2. Most respondents criticized my statements based on a sense of right and wrong. When all along I’ve stated that today’s “truth content” is established through myth, symbol and icon. Criticizing my conclusions based on their “correctness” is irrelevant because the rightness of something is a metaphysical claim that is no longer accepted as a social criterion. Most people today cannot offer a critical assessment of another religion or ideology; they’re merely “OK” with a different viewpoint as long as theirs is not attacked.

3. In both the short term and the long run your respondents will be proven to fall short. Liberalism as an ideology will persist well into the next century. It is the basis for every Western secular democracy (something none of the respondents bothered to address). It forms the ideological structure for almost every single discipline in academia. Even conservatives have tacitly accepted most of liberalism’s social tenets (does anybody dare criticize the civil rights movement and its tentacles anymore?).

The respondents can justify the “correctness” of their own criticisms but the facts remain (something they cannot evade). The basis for all government in Western society is liberal in nature and those institutions will not be overturned. The Darwinian basis for biological evolution (which forms the scientific foundation for liberal social progress) will not be displaced in the university as over 85% of scientific professors adhere to some form of evolution. Non-Christian agendas (such as the acceptance of gay culture in our society) are well ensconced and about to be solidified through political legislation.

There is no chance in hell that the liberal psyche will wither and die. Hoping for some sort of liberal apocalypse is the equivalent of those Christian believers who have been hoping for “the second return” of Christ. Hasn’t happened and conservatives (those you deem “truly conservative) can gather on the mountain tops to await the liberal apocalypse. In the meantime history and biology work out their course…

As to being taken over by Islam as a consequence of liberal obsequiousness, were we taken over by Communists due to the same reason? On the contrary, what the Communist youth wanted was more Paul McCartney and Elton John (thank you Ronald Reagan).

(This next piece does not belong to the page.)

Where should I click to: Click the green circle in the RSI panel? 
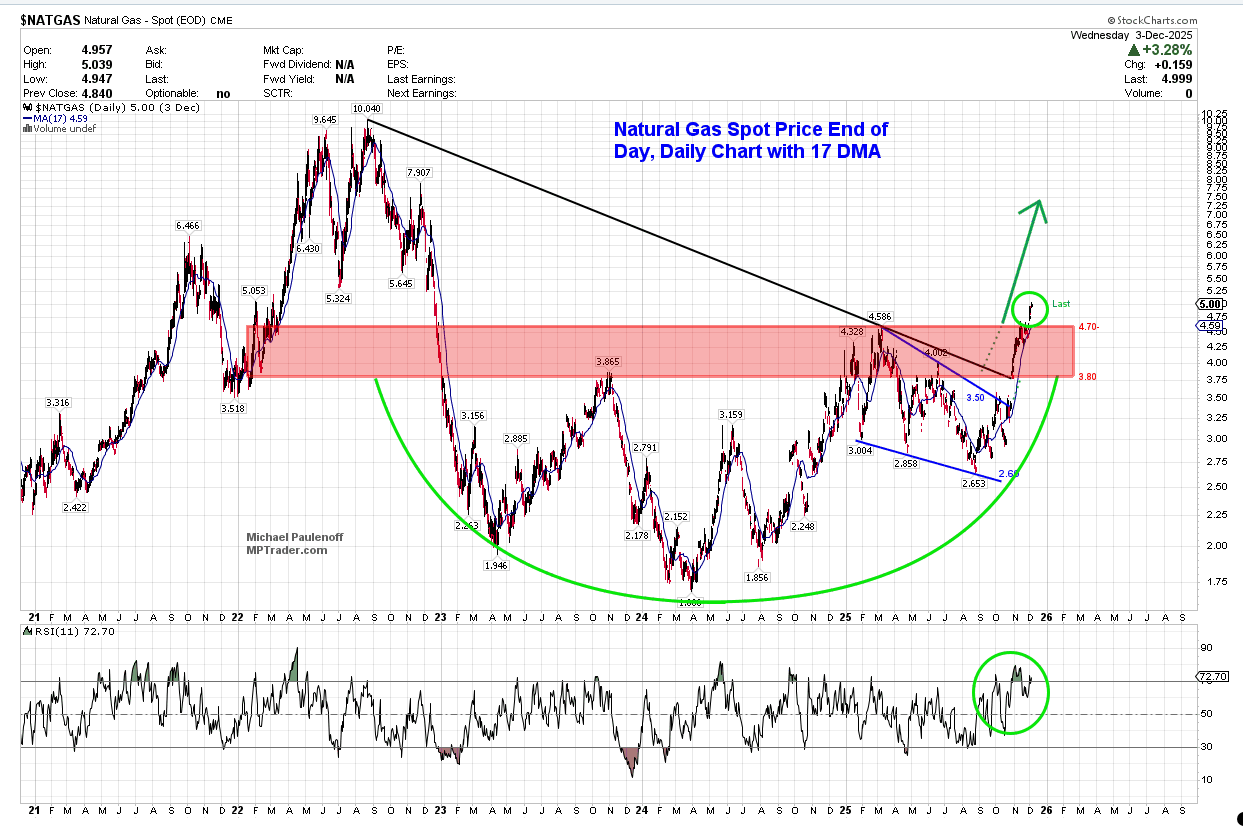[x=1011, y=691]
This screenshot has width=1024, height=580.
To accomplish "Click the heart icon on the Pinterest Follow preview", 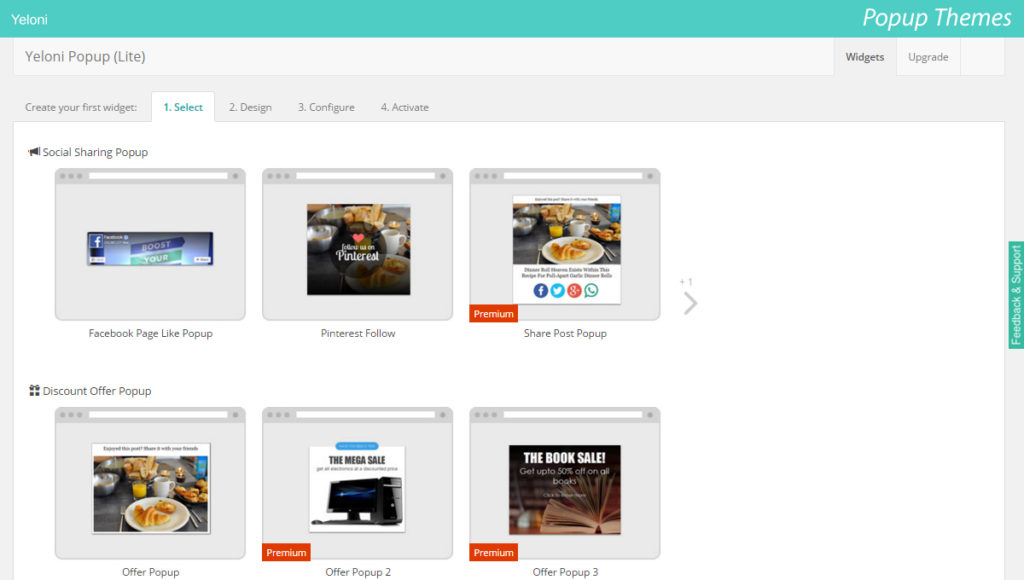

Clearly, my two long comments in this thread, as well as other people’s comments, are useless in reaching Ben M., since his very premises exclude any truth that is not currently authoritative. We would therefore have to pursue the discussion on his own terms. Jim Kalb offers what strikes me as an accurate description of Ben M’s position:

Your reader seems to be saying that there’s no truth or reality beyond the view of truth or reality on which the movers and shakers of our social world habitually act. He also seems to be saying that at any time (or at least at present) there’s a great deal of consistency among everybody who counts what that view is, or maybe that private idiosyncrasies don’t matter because what counts is the outlook implicit in public discussions among the people who run things, and those always have a great deal of consistency.

Based on this, the question arises, is there anything that Ben M. would object to, once it became publicly accepted and authoritative? For example, suppose that Islam became publicly respectable, because everybody was afraid of it. Would Islam then become the public truth beyond which there’s no reality? If the yuppies don’t have any kids and the Muslims really do take over, will Sharia be truth?